The processing system according to any one of the Supplementary Notes 12 to 15, wherein

- the eight position and the ninth position are located at a same position in a direction along a plane intersecting with a propagating direction of the measurement light and are located at different positions in a direction along the propagating direction of the measurement light.

[Supplementary Note 17]

The processing system according to any one of the Supplementary Notes 12 to 16, wherein

- the rotation apparatus rotates the placing apparatus around the second axis so that the eight position and the ninth position are located at two positions at which a circle whose center is the second axis intersects with a line passing through the center of the circle.

[Supplementary Note 18]

The processing system according to any one of the Supplementary Notes 12 to 17, wherein

- the rotation apparatus moves the fiducial member from the eighth position to the ninth position by rotating the placement apparatus around the second axis by 180 degrees.

[Supplementary Note 19]

The processing system according to any one of the Supplementary Notes 12 to 18, wherein

- the rotation apparatus performs an operation for rotating the placing apparatus so that the fiducial member moves from the eighth position to the ninth position a plurality of number of times while changing a rotational angle,
- the light detection apparatus irradiates the fiducial member located at the eighth position and the fiducial member located at the ninth position with the measurement beam each time the rotation apparatus performs the operation for rotating the placing apparatus.

[Supplementary Note 20]

The processing system according to any one of the Supplementary Notes 12 to 19, wherein

- the fiducial member includes both of a curved surface and a planar surface,
- the light detection apparatus irradiates the planar surface of the fiducial member located at the eighth position and the planar surface of the fiducial member located at the ninth position with the measurement beam,
- the light detection apparatus irradiates the curved surface of the fiducial member located at the tenth position and the curved surface of the fiducial member located at the eleventh position with the measurement beam.
....................
§ Things to do:
a – Answer these questions on the supplementary notes:
(i) In Supplementary Note 18, by how many degrees is the placement apparatus rotated around the second axis?
(ii) In Supplementary Note 20, which two kinds of surface does the fiducial member include?
(iii) In Supplementary Note 20, which surface is irradiated at the tenth and eleventh positions?
b – Duplicate everything in the supplementary notes from "[Supplementary Note 18]" down to "by 180 degrees.".
c – Decide whether each statement agrees with the supplementary notes. Give yes or no and quote the words that settle it.
(i) Supplementary Note 19 refers back to Supplementary Notes 12 to 18.
(ii) In Supplementary Note 20, the planar surface is irradiated at the tenth position.
(iii) In Supplementary Note 19, the rotating operation is performed only once.
Work from the supplementary notes alone.
....................
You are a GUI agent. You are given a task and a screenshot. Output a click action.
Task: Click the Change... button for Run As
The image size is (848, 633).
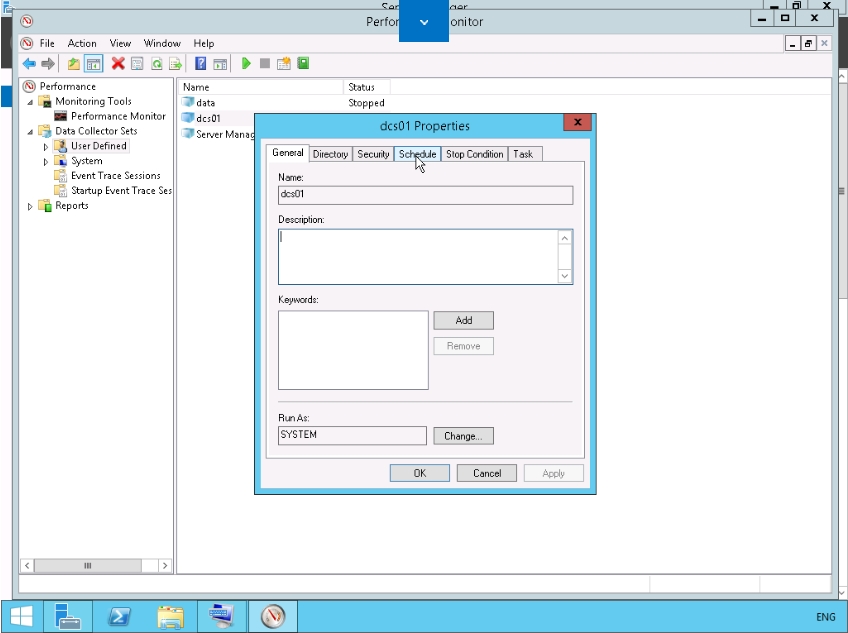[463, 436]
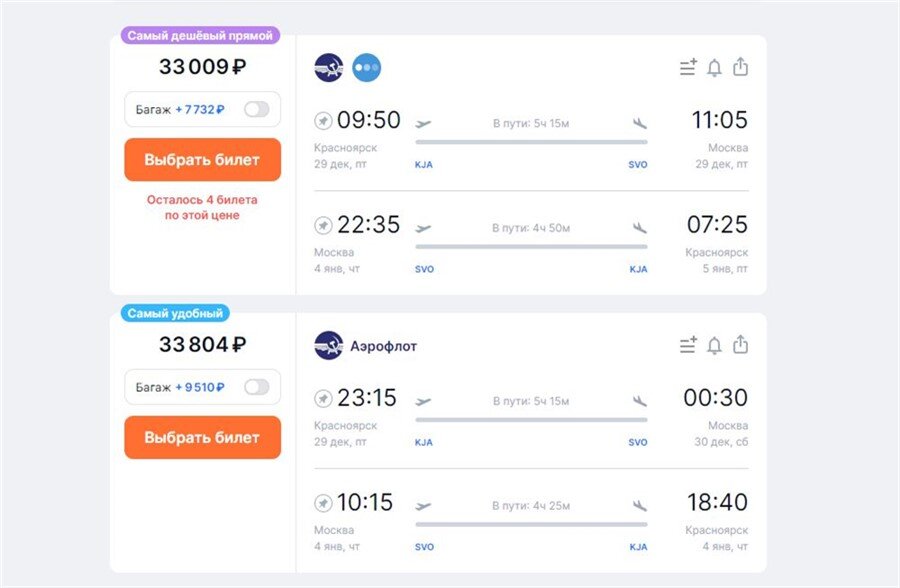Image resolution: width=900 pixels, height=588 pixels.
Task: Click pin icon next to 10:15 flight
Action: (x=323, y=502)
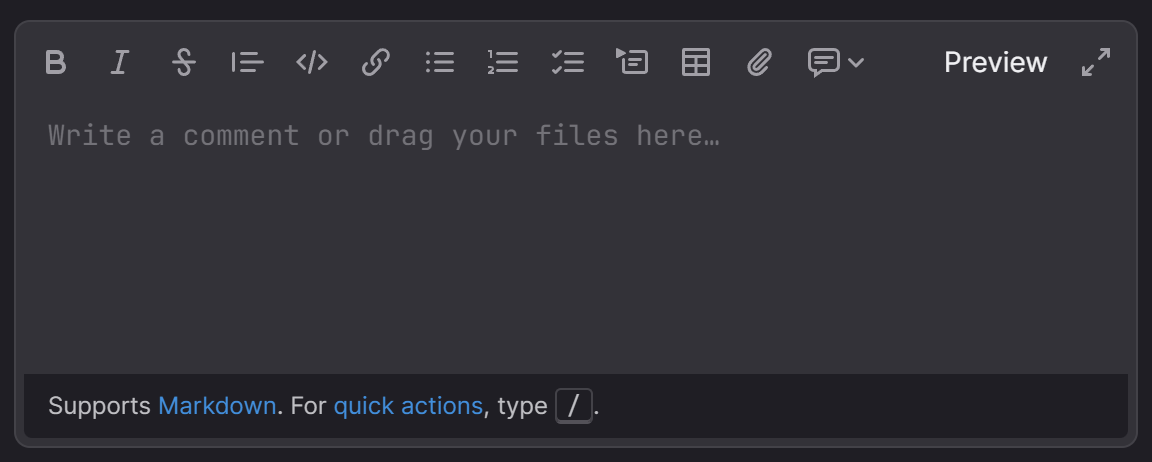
....................
§ Task answers:
a –
(i) 180 degrees
(ii) A curved surface and a planar surface
(iii) The curved surface

b –
[Supplementary Note 18]

The processing system according to any one of the Supplementary Notes 12 to 17, wherein

- the rotation apparatus moves the fiducial member from the eighth position to the ninth position by rotating the placement apparatus around the second axis by 180 degrees.

c –
(i) Yes: "The processing system according to any one of the Supplementary Notes 12 to 18, wherein"
(ii) No: "the light detection apparatus irradiates the curved surface of the fiducial member located at the tenth position"
(iii) No: "a plurality of number of times while changing a rotational angle"